La terza costituzione a cui monsignor Bettazzi ha voluto dedicare qualche riflessione è stata infine la Dei Verbum, invitandoci a non considerare la Parola di Dio come qualche cosa di estraneo alle nostre vite, ma a riprenderla in mano con la confidenza di chi sa che, in quei testi, c’è una «lettera che Dio ha scritto a ciascuno di noi».
Ancora una volta, le riflessioni di monsignor Bettazzi ci spingono nella direzione di un ascolto attento e responsabile del testo biblico per arrivare a quel discernimento richiesto da tutte le situazioni specifiche.
Ascoltando le parole di monsignor Bettazzi ci siamo così accorti che la nostra storia di omosessuali credenti si inserisce, come la storia di tutti gli uomini e come la storia di ciascun uomo, in un percorso di cui il Concilio stesso non è stato altro che un capitolo particolarmente significativo e particolarmente importante: la storia di un Dio che si comunica e si racconta all’uomo e che, usando gli strumenti che l’uomo può intendere, chiama l’umanità intera alla salvezza.
======
**COMPITI DA SVOLGERE:**
1. Riporta il brano sulle riflessioni di monsignor Bettazzi a partire da "La terza costituzione" e proseguendo fino a "le situazioni specifiche.".
2. Riassumi in due frasi il brano sulle riflessioni di monsignor Bettazzi.
3. Prosegui il brano sulle riflessioni di monsignor Bettazzi, continuando dopo la sua ultima frase.

**DATI FORNITI:**
======
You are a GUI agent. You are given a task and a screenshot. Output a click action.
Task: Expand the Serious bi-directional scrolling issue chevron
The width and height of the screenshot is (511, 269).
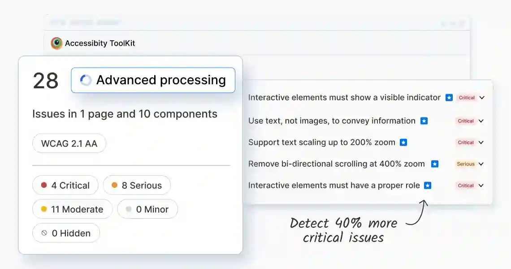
======
**RISPOSTE:**
1.
La terza costituzione a cui monsignor Bettazzi ha voluto dedicare qualche riflessione è stata infine la Dei Verbum, invitandoci a non considerare la Parola di Dio come qualche cosa di estraneo alle nostre vite, ma a riprenderla in mano con la confidenza di chi sa che, in quei testi, c’è una «lettera che Dio ha scritto a ciascuno di noi».
Ancora una volta, le riflessioni di monsignor Bettazzi ci spingono nella direzione di un ascolto attento e responsabile del testo biblico per arrivare a quel discernimento richiesto da tutte le situazioni specifiche.

2. Monsignor Bettazzi ha dedicato alcune riflessioni alla Dei Verbum, invitando a riprendere in mano la Parola di Dio come una lettera che Dio ha scritto a ciascuno e a praticare un ascolto attento e responsabile del testo biblico. Ne emerge che la storia degli omosessuali credenti si inserisce in un percorso di cui il Concilio è un capitolo particolarmente significativo: la storia di un Dio che si comunica all'uomo e chiama l'umanità intera alla salvezza.

3.
Una storia in cui nessuno di noi deve più sentirsi come l’utilizzatore finale di un servizio che altri gli confezionano, ma deve sentirsi come il protagonista della storia d’amore con cui Dio stesso, in Gesù Cristo, in modo mirabile l’ha chiamato all’esistenza e, in modo ancora più mirabile, l’ha chiamato alla salvezza.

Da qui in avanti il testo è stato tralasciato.